所有人都看完军报后,帐篷里变得十分安静,连翻动竹简的声音都听不到了。
贾诩和荀攸在沉思,吕布不知道在发什么呆,眼神都是直的。
蔡琰的目光从左挪到右,面对两位沉默寡言的男人,她无奈道:“你俩就是锯嘴的葫芦吧?行,那我不客气了。”
“袁本初已经集结统合了五州之力,对袁公路和孙破虏形成合围之势,”蔡琰缓缓摇头,“他俩怕是危险了。”
她的看法与吕昭一致。
袁术虽与公孙瓒结盟,看起来双方差距不大,然幽州离主战场荆州南阳郡太远了,指望公孙瓒收到求助后围绍救术,一来一去,太耗费时间,最后黄花菜都凉了。

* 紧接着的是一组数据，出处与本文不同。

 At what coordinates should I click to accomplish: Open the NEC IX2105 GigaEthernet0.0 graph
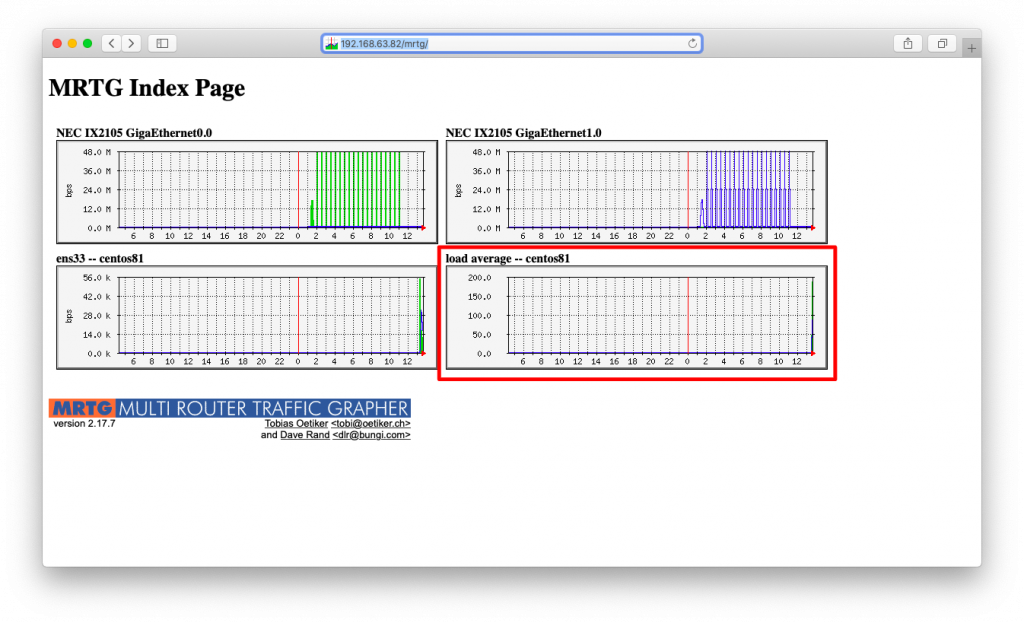point(247,186)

“尚有一搏的可能。”贾诩慢悠悠地说,“就看主公给不给面子了。”
如果孙坚输了,袁术会丢掉南阳郡这个超级富庶的粮仓,被迫退回豫州。而袁绍坐拥冀州、青州、曹操的兖州,又与扬州、荆州结盟,势力之大,放眼天下已鲜有敌手,如此一家独大的局面,绝不是吕昭希望看到的。
“嗯?”吕布似乎听到有人在偷偷说他帅,他抬起头,“什么面子?”
吕昭忽然意识到不太对,她刚要阻止,蔡琰便已好心地提醒了吕布。
吕昭闭上眼睛,这一刻她由衷地希望吕布记性差点儿。
然而回过神来的吕布记得清清楚楚,他曲起手指在战报上一敲,呵呵冷笑:“孙破虏?好哇!他终于栽我手里了!”
蔡琰:“?”
荀攸:“……”
贾诩:哎呀!我怎么忘了!
吕昭:嘿呀!你怎么忘了!当初还是你把消息散播给我爹的!
“速速与我点五千兵马,”吕布一拍桌子站起来,眉宇间洋溢着浓浓的兴奋,“我这就去助刘荆州一臂之力!”
荀攸:“……”我不懂,我大为震撼。